Les prédateurs publics, à savoir les politiques et bien d'autres, prélèvent
pour leur enrichissement personnel indu (EPI) 5 % du PIB. Les « autres »
dépassent de beaucoup le groupe des politiques : compagnons de route, hauts
fonctionnaires, syndicalistes. Pour désigner cette population d'environ 10
000 personnes, j'emploierai ici le terme de « caste », utilisé par nos amis
italiens pour désigner les « Hifis » locaux, qui sont au moins aussi voraces
que les nôtres. En France, les membres de la caste pourraient parfaitement
ne pas accepter l'EPI en gardant, dans l'honnêteté, ce qui suffirait pour
faire fonctionner la gigantesque machinerie étatique qui écrabouille le
peuple français.
Le magazine Capital révèle que les fonctionnaires du Sénat sont payés
trois fois plus cher que leurs collègues de l'État. Cela vient d'une
accumulation de primes dont bénéficient ces fonctionnaires bien spécifiques.
Par exemple : le versement d'une prime individuelle de chauffage. Avec la
hausse du pétrole, la prime a littéralement explosé, en passant de 1500
euros par an en 2000 à 4035 euros en 2011. Ce magazine nous apprend qu'en
2008, la cagnotte du Sénat s'élevait à 1,5 milliard d'euros. Le président du
Sénat, Jean-Pierre Bel, a expliqué que celle-ci servait avant tout à payer
les retraites des sénateurs et des fonctionnaires du Sénat. Ces retraites
sont fastueuses et font justement partie de l'EPI de cette population. Au
même moment, l'association « Contribuables associés », toujours très bien
informée, sort un dossier : « Ce que nous coûtent vraiment nos élus ». Le
dossier se limite au cas des élus, mais d'autres dossiers de « Contribuables
associés » traitent abondamment de l'EPI d'autres membres de la caste.
Pas vu, pas pris
Dans la « République Fromagère (RF) » sont énoncés des principes qui
permettent à la caste de s'enrichir en douce sans que personne ne fasse la
synthèse nécessaire et urgente. Les médias, largement assis au banquet
républicain, sont eux-mêmes complices : l'un de ces principes s'écrit : «
Pas vu, pas pris ».
Il est néanmoins possible, malgré l'omerta, d'énoncer la liste des
principaux moyens utilisés par les membres de la caste pour s'enrichir
indûment sur le dos des populations. La voici en désordre et non exhaustive
: cumuls, salaires excessifs, retraites, nourriture gratuite, fêtes en tout
genre, droit au reclassement en cas de panne, voyages luxueux dans des coins
paradisiaques, droit d'engager des collaborateurs familiaux, créations de
postes ou même d'administrations inutiles, bureaux fastueux parfois dans des
palais, notes de frais abusives, voitures avec chauffeur, salles à manger de
direction, caves magnifiques, etc.
Ces rapines, car ce sont bien des rapines, sont couvertes par la loi,
laquelle est justement fabriquée à cet effet par la caste elle-même. Nous
comptons donc pour rien les magouilles éventuelles qui expliquent que,
parfois, dans la caste il se trouve des repris de justice.
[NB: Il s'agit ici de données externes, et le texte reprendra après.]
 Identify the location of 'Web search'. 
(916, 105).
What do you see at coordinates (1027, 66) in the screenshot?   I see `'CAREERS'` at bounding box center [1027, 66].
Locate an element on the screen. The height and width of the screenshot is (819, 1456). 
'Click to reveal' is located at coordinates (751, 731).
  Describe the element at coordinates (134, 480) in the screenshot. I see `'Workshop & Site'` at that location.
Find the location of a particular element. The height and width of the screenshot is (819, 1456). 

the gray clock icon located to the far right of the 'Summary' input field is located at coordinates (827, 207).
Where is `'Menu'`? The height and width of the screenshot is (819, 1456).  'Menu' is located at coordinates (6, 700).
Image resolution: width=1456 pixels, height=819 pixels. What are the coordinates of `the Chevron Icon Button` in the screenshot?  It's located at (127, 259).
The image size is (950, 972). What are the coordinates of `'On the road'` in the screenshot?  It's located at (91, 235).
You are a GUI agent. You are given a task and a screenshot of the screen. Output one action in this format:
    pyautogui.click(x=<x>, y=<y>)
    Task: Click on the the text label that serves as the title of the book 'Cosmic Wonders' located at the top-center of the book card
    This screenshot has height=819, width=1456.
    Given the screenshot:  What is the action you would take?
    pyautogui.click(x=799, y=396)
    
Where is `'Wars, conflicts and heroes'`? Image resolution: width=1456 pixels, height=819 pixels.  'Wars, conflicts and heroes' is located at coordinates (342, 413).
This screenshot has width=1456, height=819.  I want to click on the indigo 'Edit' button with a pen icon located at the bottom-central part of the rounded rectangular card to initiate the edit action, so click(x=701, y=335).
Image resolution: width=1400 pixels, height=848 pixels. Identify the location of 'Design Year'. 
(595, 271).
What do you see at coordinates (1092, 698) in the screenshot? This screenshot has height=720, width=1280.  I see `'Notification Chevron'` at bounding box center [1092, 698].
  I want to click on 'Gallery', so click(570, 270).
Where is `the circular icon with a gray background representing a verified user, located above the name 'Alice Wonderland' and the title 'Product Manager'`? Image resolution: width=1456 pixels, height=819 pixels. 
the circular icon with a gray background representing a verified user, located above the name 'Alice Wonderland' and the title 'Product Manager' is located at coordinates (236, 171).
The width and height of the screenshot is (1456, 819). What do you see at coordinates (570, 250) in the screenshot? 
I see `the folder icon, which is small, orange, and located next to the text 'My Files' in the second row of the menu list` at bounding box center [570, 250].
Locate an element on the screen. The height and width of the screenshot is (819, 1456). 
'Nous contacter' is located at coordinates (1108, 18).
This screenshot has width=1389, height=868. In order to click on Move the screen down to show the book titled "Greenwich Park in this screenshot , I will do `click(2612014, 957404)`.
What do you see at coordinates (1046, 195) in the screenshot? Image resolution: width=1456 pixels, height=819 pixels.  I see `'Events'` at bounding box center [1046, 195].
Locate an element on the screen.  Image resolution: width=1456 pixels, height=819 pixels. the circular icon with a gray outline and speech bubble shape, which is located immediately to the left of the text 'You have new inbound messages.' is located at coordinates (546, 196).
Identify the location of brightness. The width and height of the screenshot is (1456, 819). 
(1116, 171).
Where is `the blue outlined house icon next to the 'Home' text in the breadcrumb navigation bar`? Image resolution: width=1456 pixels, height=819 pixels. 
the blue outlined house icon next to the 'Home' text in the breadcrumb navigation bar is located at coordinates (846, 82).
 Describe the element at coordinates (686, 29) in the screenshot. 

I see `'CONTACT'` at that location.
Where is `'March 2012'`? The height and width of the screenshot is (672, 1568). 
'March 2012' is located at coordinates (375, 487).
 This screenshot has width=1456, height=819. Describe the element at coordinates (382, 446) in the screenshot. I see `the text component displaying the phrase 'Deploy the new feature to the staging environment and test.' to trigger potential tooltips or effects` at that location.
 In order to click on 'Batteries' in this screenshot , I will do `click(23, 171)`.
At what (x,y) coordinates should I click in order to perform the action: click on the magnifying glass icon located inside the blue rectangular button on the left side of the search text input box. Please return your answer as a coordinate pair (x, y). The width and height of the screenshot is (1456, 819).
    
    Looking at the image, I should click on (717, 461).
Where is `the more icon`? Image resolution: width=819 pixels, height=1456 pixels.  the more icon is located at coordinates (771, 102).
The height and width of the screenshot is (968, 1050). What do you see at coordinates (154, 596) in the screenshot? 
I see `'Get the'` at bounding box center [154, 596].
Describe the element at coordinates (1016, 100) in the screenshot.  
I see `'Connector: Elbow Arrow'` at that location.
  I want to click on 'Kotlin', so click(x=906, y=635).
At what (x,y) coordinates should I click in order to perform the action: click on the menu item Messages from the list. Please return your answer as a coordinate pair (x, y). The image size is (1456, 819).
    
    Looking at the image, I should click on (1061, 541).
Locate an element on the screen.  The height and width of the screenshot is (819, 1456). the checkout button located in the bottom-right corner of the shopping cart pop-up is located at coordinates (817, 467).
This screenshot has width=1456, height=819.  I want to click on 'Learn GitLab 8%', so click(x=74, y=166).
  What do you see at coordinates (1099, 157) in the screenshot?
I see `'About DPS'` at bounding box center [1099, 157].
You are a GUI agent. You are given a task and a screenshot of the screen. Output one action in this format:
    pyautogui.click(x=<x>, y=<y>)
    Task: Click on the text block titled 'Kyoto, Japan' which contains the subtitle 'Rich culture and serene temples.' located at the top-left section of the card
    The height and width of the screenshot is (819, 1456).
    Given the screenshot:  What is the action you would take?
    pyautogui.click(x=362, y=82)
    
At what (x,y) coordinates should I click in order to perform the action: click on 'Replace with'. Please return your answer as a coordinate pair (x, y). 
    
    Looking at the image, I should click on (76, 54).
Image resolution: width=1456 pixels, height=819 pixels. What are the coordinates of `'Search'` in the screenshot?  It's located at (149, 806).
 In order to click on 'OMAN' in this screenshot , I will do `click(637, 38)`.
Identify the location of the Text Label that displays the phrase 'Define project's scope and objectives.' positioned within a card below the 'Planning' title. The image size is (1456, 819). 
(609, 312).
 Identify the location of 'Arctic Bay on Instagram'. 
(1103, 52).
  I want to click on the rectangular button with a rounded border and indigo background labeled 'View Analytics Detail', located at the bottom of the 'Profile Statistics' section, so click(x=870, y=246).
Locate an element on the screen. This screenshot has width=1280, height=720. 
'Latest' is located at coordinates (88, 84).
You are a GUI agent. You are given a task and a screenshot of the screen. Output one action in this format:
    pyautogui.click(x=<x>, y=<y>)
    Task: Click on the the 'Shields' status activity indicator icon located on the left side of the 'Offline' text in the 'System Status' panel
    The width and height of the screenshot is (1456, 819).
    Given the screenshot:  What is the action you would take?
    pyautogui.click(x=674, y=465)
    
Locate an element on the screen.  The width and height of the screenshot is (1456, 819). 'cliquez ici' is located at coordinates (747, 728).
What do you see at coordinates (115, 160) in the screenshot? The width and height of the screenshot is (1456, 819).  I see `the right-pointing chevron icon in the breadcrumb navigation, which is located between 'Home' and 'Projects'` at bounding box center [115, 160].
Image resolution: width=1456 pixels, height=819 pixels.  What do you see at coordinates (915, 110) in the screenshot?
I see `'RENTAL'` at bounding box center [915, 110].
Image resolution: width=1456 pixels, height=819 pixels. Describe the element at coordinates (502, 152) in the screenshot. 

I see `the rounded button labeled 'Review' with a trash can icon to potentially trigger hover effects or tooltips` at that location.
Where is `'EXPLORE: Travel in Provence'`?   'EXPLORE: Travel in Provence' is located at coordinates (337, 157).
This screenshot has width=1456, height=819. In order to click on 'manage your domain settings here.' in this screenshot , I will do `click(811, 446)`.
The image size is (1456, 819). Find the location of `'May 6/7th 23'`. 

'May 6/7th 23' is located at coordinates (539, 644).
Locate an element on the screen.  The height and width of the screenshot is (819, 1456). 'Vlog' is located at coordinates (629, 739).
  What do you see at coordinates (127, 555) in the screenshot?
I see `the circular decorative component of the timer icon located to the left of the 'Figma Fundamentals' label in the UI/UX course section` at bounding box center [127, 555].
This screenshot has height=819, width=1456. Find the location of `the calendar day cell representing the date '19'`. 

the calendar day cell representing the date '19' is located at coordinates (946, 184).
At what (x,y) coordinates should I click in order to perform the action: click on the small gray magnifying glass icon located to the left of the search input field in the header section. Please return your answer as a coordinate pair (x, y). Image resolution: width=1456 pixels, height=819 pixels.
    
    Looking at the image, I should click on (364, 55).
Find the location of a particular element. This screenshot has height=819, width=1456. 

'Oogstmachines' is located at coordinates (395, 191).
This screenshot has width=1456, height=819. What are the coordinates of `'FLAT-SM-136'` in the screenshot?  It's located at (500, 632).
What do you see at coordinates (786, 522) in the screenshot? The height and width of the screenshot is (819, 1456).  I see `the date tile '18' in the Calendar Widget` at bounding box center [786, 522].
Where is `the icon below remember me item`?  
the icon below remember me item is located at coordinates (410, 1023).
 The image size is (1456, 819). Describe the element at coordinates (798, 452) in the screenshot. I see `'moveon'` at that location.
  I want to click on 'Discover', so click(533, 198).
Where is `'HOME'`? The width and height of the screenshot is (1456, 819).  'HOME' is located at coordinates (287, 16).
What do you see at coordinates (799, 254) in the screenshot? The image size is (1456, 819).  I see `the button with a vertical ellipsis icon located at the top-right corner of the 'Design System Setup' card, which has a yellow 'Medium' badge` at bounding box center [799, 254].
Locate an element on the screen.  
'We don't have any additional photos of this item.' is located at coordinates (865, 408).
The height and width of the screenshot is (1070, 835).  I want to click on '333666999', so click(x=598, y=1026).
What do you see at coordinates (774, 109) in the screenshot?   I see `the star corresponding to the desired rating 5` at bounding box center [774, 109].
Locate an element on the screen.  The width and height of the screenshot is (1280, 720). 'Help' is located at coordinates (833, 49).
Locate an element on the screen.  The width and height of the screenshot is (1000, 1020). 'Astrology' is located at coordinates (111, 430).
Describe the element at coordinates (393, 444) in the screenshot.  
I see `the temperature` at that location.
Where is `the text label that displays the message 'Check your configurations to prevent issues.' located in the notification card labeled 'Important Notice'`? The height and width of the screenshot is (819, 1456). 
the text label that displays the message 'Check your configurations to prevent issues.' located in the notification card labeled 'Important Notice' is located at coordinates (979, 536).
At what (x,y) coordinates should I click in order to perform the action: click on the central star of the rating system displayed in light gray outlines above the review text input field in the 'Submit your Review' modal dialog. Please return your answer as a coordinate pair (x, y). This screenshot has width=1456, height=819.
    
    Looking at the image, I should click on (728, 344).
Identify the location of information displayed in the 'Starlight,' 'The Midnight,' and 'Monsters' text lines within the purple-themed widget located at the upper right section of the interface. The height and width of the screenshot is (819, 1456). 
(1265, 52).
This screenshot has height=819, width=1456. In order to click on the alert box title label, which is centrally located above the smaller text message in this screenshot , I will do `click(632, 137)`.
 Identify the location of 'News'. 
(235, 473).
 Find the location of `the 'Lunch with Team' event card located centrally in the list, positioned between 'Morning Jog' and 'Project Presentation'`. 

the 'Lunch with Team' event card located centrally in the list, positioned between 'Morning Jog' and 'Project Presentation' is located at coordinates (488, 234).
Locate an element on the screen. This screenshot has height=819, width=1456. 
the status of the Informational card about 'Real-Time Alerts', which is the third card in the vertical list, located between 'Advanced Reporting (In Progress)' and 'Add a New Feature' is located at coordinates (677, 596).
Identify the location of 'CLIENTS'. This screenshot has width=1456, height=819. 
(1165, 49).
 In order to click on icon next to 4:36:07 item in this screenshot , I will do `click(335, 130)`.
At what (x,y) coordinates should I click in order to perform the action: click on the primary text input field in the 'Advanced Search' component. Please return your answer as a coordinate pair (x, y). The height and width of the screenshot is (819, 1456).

Pour apprécier l'étendue de l'EPI, il faut tenir compte de ce que
l'essentiel des avantages est informel et échappe ainsi à une kyrielle
d'impôts. Pour apprécier réellement le total et le comparer à
l'enrichissement de ceux qui travaillent honnêtement dans un marché libre,
il faudrait sans doute multiplier par deux l'EPI.
En application du « pas vu, pas pris », des explications sont mises en
avant. Certains élus justifient leurs fabuleux gains par un travail
harassant. L'aveu est tragique. Ce qui les harasse, c'est la fabrication du
déluge de lois qui, accompagné de la bougeotte habituelle, nous conduit à la
ruine.
Il existe au profit des députés une indemnité représentative des frais de
mandat (IRFM) de 6000 euros mensuels. En novembre 2011, deux députés ont
déposé une proposition de loi à ce sujet. Il s'agissait d'organiser des
contrôles et de demander des justificatifs sous forme de notes de frais
comme cela se pratique partout. La proposition a été sèchement refusée sous
prétexte quelle faisait porter la suspicion sur l'honnêteté des élus du
peuple. Elle pourrait laisser entendre que l'argent public est mal géré et «
porter atteinte » aux institutions de la République : pas vu, pas pris.
Les chiffres
Comment peut-on arriver à ce pourcentage important de 5% minimum du PIB ? Le
calcul réel est impossible à faire.
Quelques exemples permettront de comprendre l'immensité des chiffres.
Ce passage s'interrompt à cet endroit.